Official rips faulty tests on Boeing 787 — The nation’s top transportation safety official said Thursday that the Federal Aviation Administration accepted test results from Boeing in 2007 that failed to properly assess the risks of smoke or fire leaking from the batteries on Boeing’s new 787 jets. Deborah Hersman, chairwoman of the National Transportation Safety Board, told reporters that the problems seemed to have originated in the battery, when one of the eight cells had a short circuit and the fire spread to the rest of the cells. But she said Boeing’s tests showed no indication that the new lithium-ion batteries on its 787 planes could erupt in flame. Late Thursday, the FAA said it would allow Boeing to conduct test flights with its 787 to collect data on the batteries and the plane’s electrical system. The agency said the flights “will be an important part of our efforts to ensure the safety of passengers and return these aircraft to service."
Student pleads guilty in terror bomb plot — Bangladeshi student and al-Qaida aspirant Quazi Mohammed Nafis pleaded guilty on Thursday in federal court in Brooklyn to attempting to bomb the Federal Reserve bank in Manhattan last year. Nafis came to the United States on a student visa. He allegedly sought partners on the Internet to join in a terrorist act and then began planning an attack with an undercover FBI agent, eventually driving a truck he believed was filled with a live, 1,000-pound bomb into Manhattan and trying to detonate it remotely with a cellphone. Nafis faces a prison term of 30 years to life.

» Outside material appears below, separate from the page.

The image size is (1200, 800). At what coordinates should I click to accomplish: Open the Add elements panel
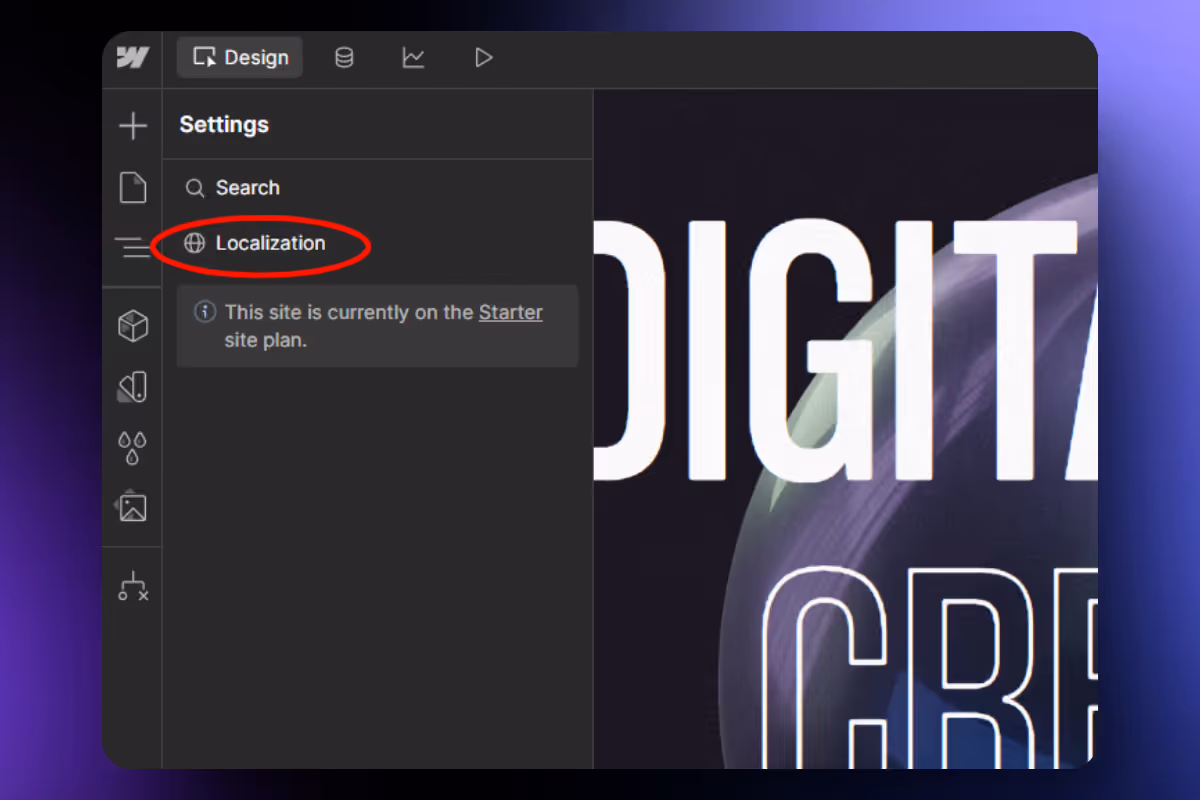pos(133,126)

Tunisian political crisis deepens — Tunisia’s governing Islamist-led party on Thursday rejected a proposal by the prime minister to form a government of national unity, deepening the country’s political crisis a day after a leading opposition politician was assassinated outside his home. The announcement by the party, Ennahda, revealed growing strains within a movement that has promoted its blend of Islamist politics and pluralism as a model for the region. As it rejected the proposal by the prime minister, Hamadi Jebali, a member of Ennahda, the group also publicly rebuked one of its most senior leaders.

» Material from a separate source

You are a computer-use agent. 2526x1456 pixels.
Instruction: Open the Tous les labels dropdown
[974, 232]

Cellphone betrays burglar — Authorities in Sidney, Ohio, say a pocket-dialing prowler got himself arrested after his cellphone turned informant. Twice. Investigators say an emergency operator traced an accidental 911 call on Tuesday night to a home in Sidney, about 60 miles northwest of Columbus. Shelby County sheriff’s deputies dispatched to check on the house found a window forced open. They arrested Douglas Wolaver, of Piqua, inside. The sheriff’s office says Wolaver was found in a bathroom after his phone’s low-battery alert led deputies to his hiding place. Wolaver is charged with breaking and entering. A phone listing for him was disconnected.
Accused witch burned alive — A mob stripped, tortured and bound a woman accused of witchcraft, then burned her alive in front of hundreds of witnesses in a Papua New Guinea town, police said today in the latest sorcery-related murder in this South Pacific island nation. Hundreds of horrified bystanders, including many children, watched and some took photographs of Wednesday’s brutal slaying. Grisly pictures were published on the front pages of the country’s biggest circulating newspapers, The National and Post-Courier, while the prime minister, police and diplomats condemned the killing. In rural Papua New Guinea, witchcraft is often blamed for unexplained misfortunes. Kepari Leniata, a 20-year-old mother, had been accused of sorcery by relatives of a 6-year-old boy who died in the hospital the day before.
Islamic summit backs Syrian dialogue — Leaders at an Islamic summit on Thursday urged a dialogue between the Syrian opposition and regime just as a new initiative for talks proposed by an anti-government leader appeared to be unraveling. Like previous diplomatic initiatives on Syria, opposition chief Mouaz al-Khatib’s call for talks made less than a week ago appeared doomed to failure. And with troops and rebels clashing for a second day around Damascus, frustrated Syrians dismissed the calls for dialogue as empty talk.
California seeks nation’s toughest gun laws — Weeks after New York enacted the nation’s toughest gun laws, California lawmakers said Thursday they want their state to do even more in response to recent mass shootings, particularly the Connecticut school massacre. Democrats who control the state Legislature revealed 10 proposals that they said would make California the most restrictive state for possessing firearms. They were joined at a Capitol news conference by San Francisco Mayor Ed Lee and Los Angeles Mayor Antonio Villaraigosa, along with several police chiefs.